Methods: We included in the study 30 consecutive patients (mean age 37.2 years, range 24 - 58 years) with Achilles tendinopathy for a mean of 35.8 months (range 2 - 276 months) who had failed to improve after a three-month programme of eccentric loading of the gastro-soleus complex. Patients were injected with 10 ml of 0.5% Bupivacaine Hydrochloride, 25 mg Hydrocortisone acetate, and up to 40 ml of injectable normal saline. A study-specific questionnaire and the Victorian Institute of Sport Assessment - Achilles tendon (VISA-A) were retrospectively administered to assess short- and long-term pain and functional improvement.
Results: Some 21 patients (70%) responded. Patients reported significant short-term improvement at 4 weeks of both pain (mean change 50 mm, [SD 28, p < 0.0001], from a mean of 76 mm [SD 18.2], to a mean of 25 mm [SD 23.3]), and function scores (mean change 51 mm, [SD 31.2, p < 0.0001], from a mean of 78 mm [SD 20.8], to a mean of 27 mm [SD 28.4]).
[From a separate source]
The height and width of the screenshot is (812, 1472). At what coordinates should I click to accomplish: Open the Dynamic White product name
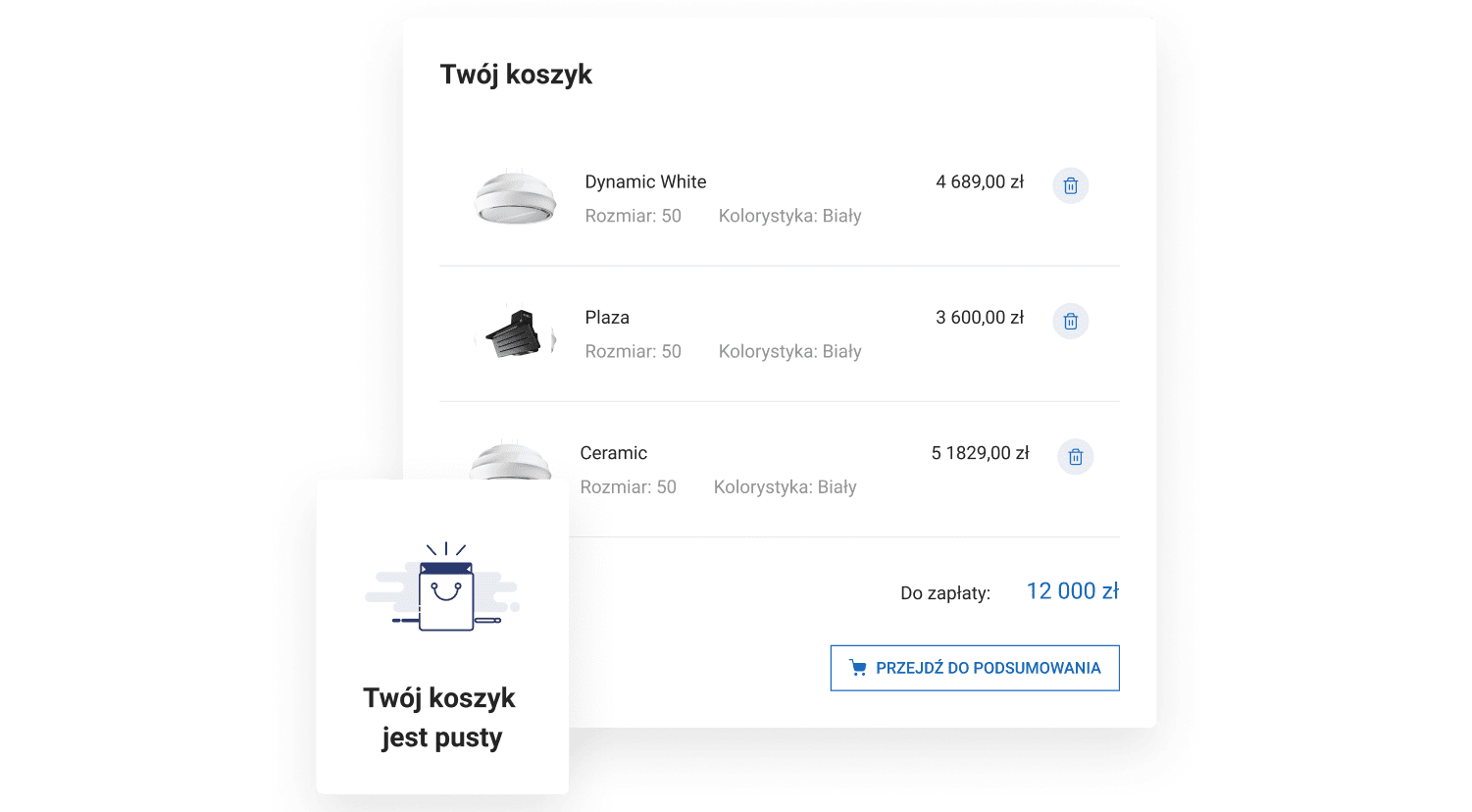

Patients also reported significant long-term improvement in symptoms using the VISA-A questionnaire (mean change 31.2 points, [SD = 28, p < 0.0001], from a mean of 44.8 points [SD 17.7], to a mean of 76.2 points [SD 24.6]) at a mean of 30.3 weeks from the injection.
Conclusions: HVIGI significantly reduces pain and improves function in patients with resistant Achilles tendinopathy in the short- and long-term.